View on GitHub

Odoop

Opower's suite of useful Hadoop ecosystem libraries

The query planner is a system for running SQL-like queries against HBase. It is not intended as a complete implementation of SQL on top of HBase, but it is instead designed to be specific to HBase and thus uses its semantics. The current implementation is heavily biased towards helping run complex scans on wide tables.

Query Grammar

The currently implemented grammar is as follows (case sensitive):

query             := selectClause fromClause [ whereClause ]
selectClause      := scanClause
fromClause        := "from" tableName
whereClause       := "where" rowKeyConstraint
scanClause        := "scan" [ column { "," column } ]
column            := [ version ] family ":" qualifier [ timeRange ]
version           := "all versions of" | positiveNumber "versions of"
family            := /\w+/
qualifier         := literal | literal "*" | "*"
literal           := /([a-zA-Z0-9`~!@#$%^&()\-_=+\[\]\{\}\\|;:'".<>/?]|(\\x[0-9]{2}))+/
timeRange         := "between" parameter "and" parameter
tableName         := /\w[\w\-.]*/
rowKeyConstraint  := ( "rowkey" rowKeyOperator parameter | "rowkey between" parameter "and" parameter )
rowKeyOperator    := "<" | "<=" | ">" | ">=" | "="
parameter         := "{" /\w*/ "}"
positiveNumber    := /[1-9]\d*/

The data model for the example queries is roughly something like this:

HBase table named customer with a single column family: d. The row key is a synthetic primary key for a customer. Columns include:

Example Queries

Fetch the most recent address and all clicks that occurred between start and stop for a single row:

scan d:address,
     all versions of d:clicks between {start} and {stop}
from customer
where rowkey = {id}

Notice that the parameters of the query must be abstracted out. Literal values are not allowed. Instead all parameters must be demarcated with { and } and then set according to the parameter name.

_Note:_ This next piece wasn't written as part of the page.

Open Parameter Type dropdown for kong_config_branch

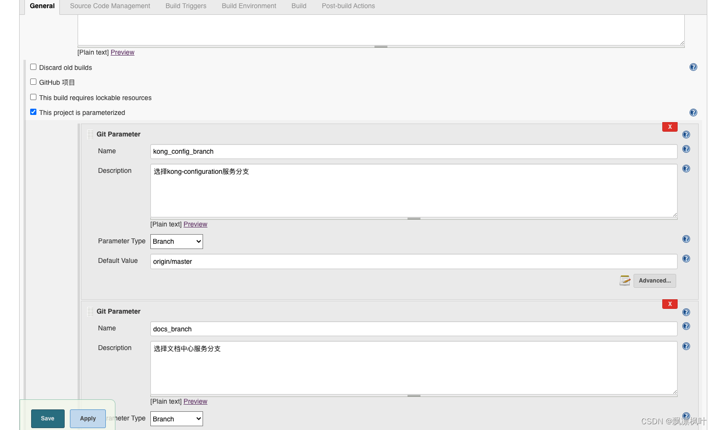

Additional query functionality can include pattern matching at the column level like the following.

Fetch the four most recent versions of all columns from the d family:

scan 4 versions of d:* ...

Fetch the most recent version of all predictions:

scan d:preditions* ...

Additional constraints can be added to the where clause as well. This example shows a literal parameter value just for ease of understanding.

Assuming a click is deserialized as <target URL>|<referrer URL>, fetch all clicks coming from http://google.com:

scan all versions of d:clicks
from customer
where d:clicks =~ /.*\|http://google.com/

Fetch all customers between IDs 50 and 100, inclusive at the beginning, exclusive at the end:

scan * from customer where rowkey between 50 and 100

Example Usage

QueryPlanner planner = new QueryPlanner(new HTablePool(HBaseConfiguration.create()));
Query query = null;
ResultScanner scanner = null;
try {
    query = planner.parse("scan from customer where rowkey = {id}");
    query.setInt("id", 42);
    scanner = query.scan();
    for (Result result : scanner) {
        // do some real work
    }
}
finally {
    closeQuietly(scanner);
    closeQuietly(query);
    closeQuietly(planner);
}

The QueryPlanner is fully responsible for constructing an efficient Scan and managing the HTable and its connections.